"Wenn ich, o Schöpfer, deine Macht" (When I, O Creator, [reflect on] Your power) is a sacred poem in German by Christian Fürchtegott Gellert, titled "Preis des Schöpfers" (Praise of the Creator). It became a Christian hymn with an older melody by Peter Sohren.  It is still popular and appears in hymnals including the Protestant Evangelisches Gesangbuch and the Catholic Gotteslob.

History 
Gellert was a philosopher and poet of the Age of Enlightenment.
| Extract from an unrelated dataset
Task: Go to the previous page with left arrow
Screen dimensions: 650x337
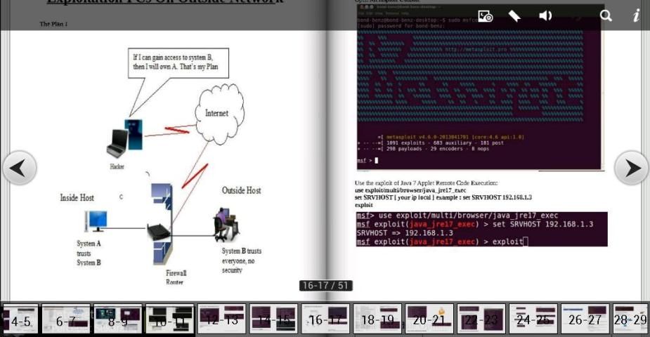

He published the poem in a collection titled Geistliche Oden und Lieder (Spiritual Odes and Songs) in 1757, titled Preis des Schöpfers (Praise of the Creator).

The poem "Wenn ich, o Schöpfer, deine Macht" has six stanzas in bar form, also called Lutherstrophe, and is a praise of the Creation. A starting point for Gellert was the hymn "Sei Lob und Ehr dem höchsten Gut" (Praise and honour be to the highest good" (EG 326), but Gellert phrased freely and independently. He relied little on biblical wording, but drew from observations in nature. The first stanza mentions, from a position of reflection and adoration, that it is impossible to praise the greatness of the creation sufficiently, which is contradicted in the following stanzas. The second stanza begins "Mein Auge sieht, wohin es blickt, die Wunder deiner Werke" (My eye sees wherever it looks the miracles of Your works), with the following stanzas naming examples, concluding with man as body and mind ("Leib und Geist"). The final stanza calls all elements of creation to praise God as their origin. The poem is rich in rhetorical expressions.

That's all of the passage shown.